13. Bangs or no bangs?

No bangs. Getting bangs properly cleaned and conditioned on vintage dolls is a pain. So I don't love bangs, but I have a lot of dolls with bangs.

14. Have you ever sold a doll you regretted selling?

Thinking both sales and donations, there's nothing that digs up major regret that'd justify an effort to rebuy. Gertrud, my Macmillan doll via AliExpress, gets an occasional thought of regret, but the fact that she never got her own blog post tells you I didn't quite bond with her.

16. What are some of your favorite doll themes?

I'm about to go on a sewing binge for frilly little-girl dresses for my 7.5" Katie Krew. Because I no longer do fantasy-type dolls, they're not really themed. If I once get started sewing, though, I have plans for the adult women's Met Gala dresses.

18. What's something you wish you knew before starting to collect dolls?

There will always be more dolls. It is not vital to grab an example of every doll that's tangentially interesting. 

21. Have you ever been to a doll event?

Not as an adult, though I've been to dollhouse shows, particularly Good Sam, and to some form of action figure show in Glendale, AZ, back in the day. I feel like I'm at such a low-end niche in the market that I'm not going to see products that interest me, nor find sympathetic pals.

22. What doll did you recently add to your collection that you've always wanted?

"Always" is pretty short-term around here. Cinderelsa is closest to a long-term want, because she represents a project doll where I did more than a basic thrift-store body swap.

23. Which dolls do you collect the most?

Kid Kore dolls of the 1990s dominate my collection, largely in the form of 7.5" Katies. This was an accident. Admittedly, I started with a couple Katies this summer, but the reason they multiplied so fast was that one would be thrown in with lots of something else I was looking for. 

25. Does your collection have more girl dolls or boy dolls?

I have only three boy dolls, and one of them, I turned into a boy myself (the actual boy in that line is rare). Eventually Manbun Ken is going to get a friend at the same time I order him an articulated body.

27. If a doll comes in multiple versions, do you buy them all?

The official answer is "no," but anyone who looks at the Katie Krew is going to laugh at me. Katies are the exception, and still I have no plans to find a titian one, nor to replace the brunette I turned into Ben. The idea is to start with the variant I like best, so no more need to come home.

28. Do you rename your dolls? If so, how do you choose a name?
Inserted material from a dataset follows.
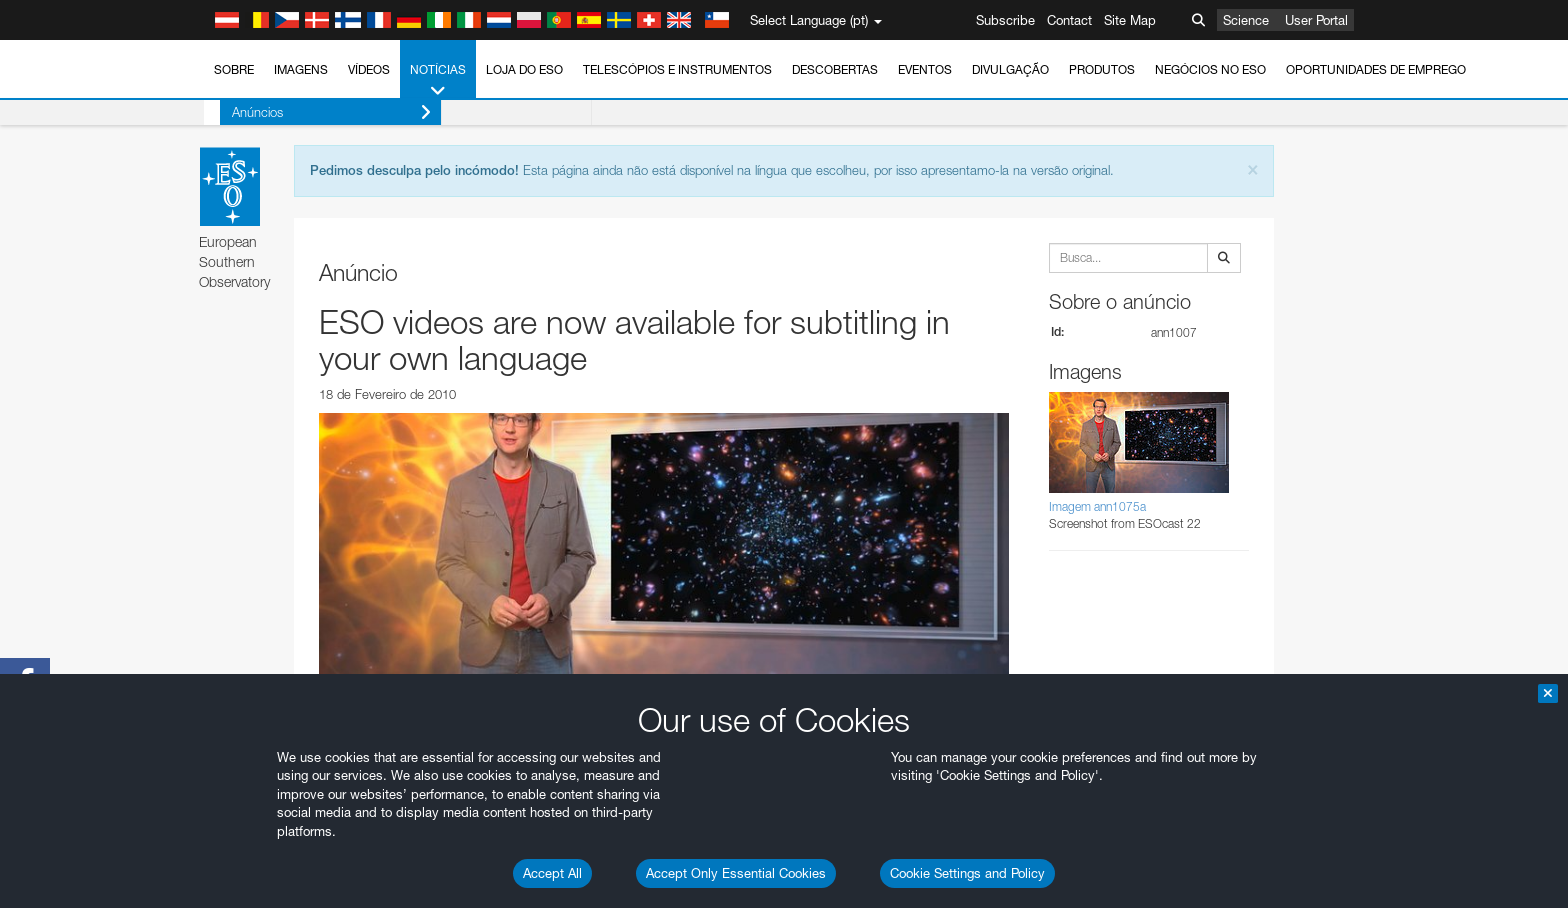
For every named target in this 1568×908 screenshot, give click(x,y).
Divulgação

Sometimes. "Katie" is the 7.5" dolls' species, so they all have their own names, based mostly on vibes. Just to be inconsistent, "Kelsey" is not a species, so there's Kelsey (the first, earlier one) and her cousin Kenzie (the inset-eye one). Cinderelsa needs a real name of her own, and Babysitters' Club Kristy really badly wants to be Brenda, so she may get a name change.

30. What do you like most about collecting dolls?

Sewing clothes for them, which is why I need to actually pull out the sewing machine and do it! After Christmas, I should finally have time and space. Researching is up there, too -- I have massive Pinterest boards on clone lines that I don't intend to buy for myself but love looking at.